• Written exercise
Rewrite the rows starting at the beginning and ending with the line that contains "point(263,133)", substituting "item number" for every "list number" and changing nothing else. Leave out the pictures.

-- Begin --

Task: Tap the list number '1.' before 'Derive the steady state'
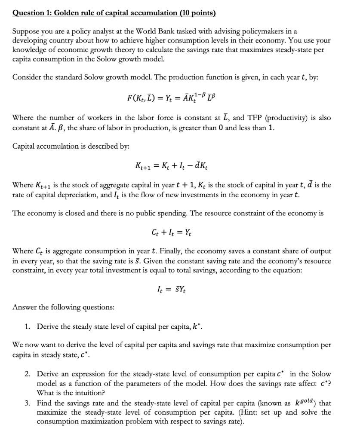tap(27, 327)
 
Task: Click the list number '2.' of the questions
tap(27, 374)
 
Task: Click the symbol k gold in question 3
tap(305, 403)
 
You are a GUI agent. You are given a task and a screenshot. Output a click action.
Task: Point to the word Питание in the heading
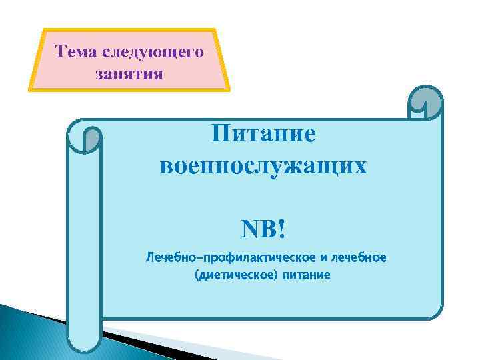point(263,133)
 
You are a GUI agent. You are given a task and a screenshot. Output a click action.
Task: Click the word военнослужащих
point(263,165)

-- End --

• Task result
Task: Tap the item number '1.' before 'Derive the steady state'
tap(27, 327)
 
Task: Click the item number '2.' of the questions
tap(27, 374)
 
Task: Click the symbol k gold in question 3
tap(305, 403)
 
You are a GUI agent. You are given a task and a screenshot. Output a click action.
Task: Point to the word Питание in the heading
point(263,133)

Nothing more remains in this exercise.